■ Short task A ■
Answer these from the article on customer permission:
(i) About how many active users does Gmail have worldwide?
(ii) What unsubscribe rate is quoted as sounding harmless?
(iii) Over what time span might the lost customers have made more purchases?
■ Short task B ■
Print out the section of the article on customer permission that starts at the words "CRM isn't only" and ends after "future customer value.", copying it word for word.

■ Quoted text ■
++++++++++++++++++++
Your Customer Database Is Not Your Asset. Permission Is
- Andrew Goldstein
- May 26
- 5 min read
AI won't save your CRM strategy if your customers are quietly switching you off. Right now, businesses are pouring money into AI. AI subject line testing, AI-generated content, AI recommendations, AI personalisation engines and every new capability promising improved customer experience and greater efficiency. And to be fair, anything that creates a better experience while improving operational efficiency is a positive thing. But there is one small problem. There is absolutely no point investing heavily in AI if customers no longer want to hear from you.
Gmail alone has approximately 1.8 billion active users globally, and roughly 25–30% of email opens occur within Gmail environments. While CRM and Email teams spend months debating subject lines, send times, creative design, AI-generated content and campaign optimisation, Gmail sits quietly in the background making its own decisions about customer engagement. In some situations, Gmail may even ask customers a very simple question: "Are you still interested in hearing from this brand?" That should make every CRM and Marketing team stop and think for a moment. Behind every customer record inside a CRM platform sits something significantly more valuable than an email address. Permission.
Most businesses think of permission as a legal requirement or a box ticked on a sign-up form. Something needed to satisfy privacy obligations or compliance requirements. Permission is much more than that. Permission is access. Permission is opportunity. Permission is the ability to continue participating in a customer's decision-making process. The moment a customer gives you permission to communicate with them, they are effectively giving your brand access to a future relationship. They're allowing you to continue educating them, influencing them, reminding them, helping them discover products and services and ultimately creating future opportunities to drive value. The problem is that many organisations do not attach a financial value to that permission. Instead, they measure unsubscribes as a simple percentage"Our unsubscribe rate was only 0.3%." On the surface that sounds harmless. What if those customers represented hundreds of thousands of dollars in future revenue potential? What if they would have made additional purchases over the next 12–24 months? What if they would have moved from occasional buyers into highly engaged customers? What if they were future advocates who would refer friends and family? Suddenly an unsubscribe is no longer just a percentage on a dashboard. It becomes a lost commercial asset and lost future opportunity.
CRM isn't only concerned with what customers did yesterday. CRM should care deeply about what customers may do tomorrow. This is also one of the reasons organisations need to be careful when looking purely at campaign metrics and attributed revenue. An email may appear successful because revenue was attributed back to it, but customer behaviour is rarely influenced by a single touchpoint. Customers may have seen a paid social ad, received an SMS, interacted with a loyalty offer or simply been responding to a major promotion or discount that was running at the time. The risk is that organisations can sometimes see strong campaign performance and continue increasing communication volume without fully considering the longer-term impact on customer attention and permissions. Short-term results are important, but not at the expense of future customer value.
++++++++++++++++++++
■ Items listed in a dataset ■
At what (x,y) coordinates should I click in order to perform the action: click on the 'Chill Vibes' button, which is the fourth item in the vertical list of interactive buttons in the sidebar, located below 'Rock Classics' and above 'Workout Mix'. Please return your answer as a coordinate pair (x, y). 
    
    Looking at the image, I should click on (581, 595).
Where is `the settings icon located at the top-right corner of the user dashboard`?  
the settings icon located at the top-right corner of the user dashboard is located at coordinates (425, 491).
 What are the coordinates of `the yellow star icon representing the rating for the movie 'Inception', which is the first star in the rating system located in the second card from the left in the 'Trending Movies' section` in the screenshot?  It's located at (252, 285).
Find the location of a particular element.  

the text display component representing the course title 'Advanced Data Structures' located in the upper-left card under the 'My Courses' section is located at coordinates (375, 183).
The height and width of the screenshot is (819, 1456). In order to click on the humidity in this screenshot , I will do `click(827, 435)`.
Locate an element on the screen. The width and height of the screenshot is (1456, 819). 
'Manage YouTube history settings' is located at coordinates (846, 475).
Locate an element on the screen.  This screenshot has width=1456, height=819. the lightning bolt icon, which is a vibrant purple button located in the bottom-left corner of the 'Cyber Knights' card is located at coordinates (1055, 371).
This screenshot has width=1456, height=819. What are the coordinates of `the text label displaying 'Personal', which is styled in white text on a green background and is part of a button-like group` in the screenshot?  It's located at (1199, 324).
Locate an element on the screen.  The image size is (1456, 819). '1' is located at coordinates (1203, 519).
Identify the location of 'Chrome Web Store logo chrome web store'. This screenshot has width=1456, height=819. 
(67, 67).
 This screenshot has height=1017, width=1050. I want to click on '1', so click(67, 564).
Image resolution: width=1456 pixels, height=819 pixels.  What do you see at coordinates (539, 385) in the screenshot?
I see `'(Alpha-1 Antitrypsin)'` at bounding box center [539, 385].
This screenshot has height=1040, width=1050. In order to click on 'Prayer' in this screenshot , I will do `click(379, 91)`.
++++++++++++++++++++
■ Task solution A ■
(i) About 1.8 billion.
(ii) 0.3%.
(iii) The next 12–24 months.

■ Task solution B ■
CRM isn't only concerned with what customers did yesterday. CRM should care deeply about what customers may do tomorrow. This is also one of the reasons organisations need to be careful when looking purely at campaign metrics and attributed revenue. An email may appear successful because revenue was attributed back to it, but customer behaviour is rarely influenced by a single touchpoint. Customers may have seen a paid social ad, received an SMS, interacted with a loyalty offer or simply been responding to a major promotion or discount that was running at the time. The risk is that organisations can sometimes see strong campaign performance and continue increasing communication volume without fully considering the longer-term impact on customer attention and permissions. Short-term results are important, but not at the expense of future customer value.